Given data Block Start

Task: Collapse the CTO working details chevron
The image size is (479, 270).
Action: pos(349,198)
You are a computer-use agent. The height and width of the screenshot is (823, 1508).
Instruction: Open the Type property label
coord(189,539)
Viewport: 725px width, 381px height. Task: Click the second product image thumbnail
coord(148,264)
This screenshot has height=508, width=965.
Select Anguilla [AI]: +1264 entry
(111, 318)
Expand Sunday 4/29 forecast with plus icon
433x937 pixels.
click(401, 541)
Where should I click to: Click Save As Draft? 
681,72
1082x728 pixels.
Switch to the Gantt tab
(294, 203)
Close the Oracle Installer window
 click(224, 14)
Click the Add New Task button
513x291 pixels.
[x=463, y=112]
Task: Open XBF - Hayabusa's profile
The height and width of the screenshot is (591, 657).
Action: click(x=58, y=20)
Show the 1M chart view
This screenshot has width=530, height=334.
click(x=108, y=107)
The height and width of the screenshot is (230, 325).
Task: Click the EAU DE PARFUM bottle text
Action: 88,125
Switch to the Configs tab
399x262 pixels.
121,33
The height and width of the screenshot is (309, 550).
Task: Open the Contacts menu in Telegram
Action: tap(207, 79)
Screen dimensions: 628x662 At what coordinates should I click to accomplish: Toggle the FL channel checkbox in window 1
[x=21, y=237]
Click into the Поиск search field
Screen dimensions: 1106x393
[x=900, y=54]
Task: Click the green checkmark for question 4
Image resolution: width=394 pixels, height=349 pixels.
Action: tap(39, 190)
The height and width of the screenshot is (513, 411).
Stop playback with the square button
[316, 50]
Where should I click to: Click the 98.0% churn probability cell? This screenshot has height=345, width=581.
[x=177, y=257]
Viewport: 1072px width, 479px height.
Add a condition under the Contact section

Given data Block End

→ **Prompt**: Set down every line of the listing again, exactly.

→ **Task answer**:
Task: Collapse the CTO working details chevron
The image size is (479, 270).
Action: pos(349,198)
You are a computer-use agent. The height and width of the screenshot is (823, 1508).
Instruction: Open the Type property label
coord(189,539)
Viewport: 725px width, 381px height. Task: Click the second product image thumbnail
coord(148,264)
This screenshot has height=508, width=965.
Select Anguilla [AI]: +1264 entry
(111, 318)
Expand Sunday 4/29 forecast with plus icon
433x937 pixels.
click(401, 541)
Where should I click to: Click Save As Draft? 
681,72
1082x728 pixels.
Switch to the Gantt tab
(294, 203)
Close the Oracle Installer window
 click(224, 14)
Click the Add New Task button
513x291 pixels.
[x=463, y=112]
Task: Open XBF - Hayabusa's profile
The height and width of the screenshot is (591, 657).
Action: click(x=58, y=20)
Show the 1M chart view
This screenshot has width=530, height=334.
click(x=108, y=107)
The height and width of the screenshot is (230, 325).
Task: Click the EAU DE PARFUM bottle text
Action: 88,125
Switch to the Configs tab
399x262 pixels.
121,33
The height and width of the screenshot is (309, 550).
Task: Open the Contacts menu in Telegram
Action: tap(207, 79)
Screen dimensions: 628x662 At what coordinates should I click to accomplish: Toggle the FL channel checkbox in window 1
[x=21, y=237]
Click into the Поиск search field
Screen dimensions: 1106x393
[x=900, y=54]
Task: Click the green checkmark for question 4
Image resolution: width=394 pixels, height=349 pixels.
Action: tap(39, 190)
The height and width of the screenshot is (513, 411).
Stop playback with the square button
[316, 50]
Where should I click to: Click the 98.0% churn probability cell? This screenshot has height=345, width=581.
[x=177, y=257]
Viewport: 1072px width, 479px height.
Add a condition under the Contact section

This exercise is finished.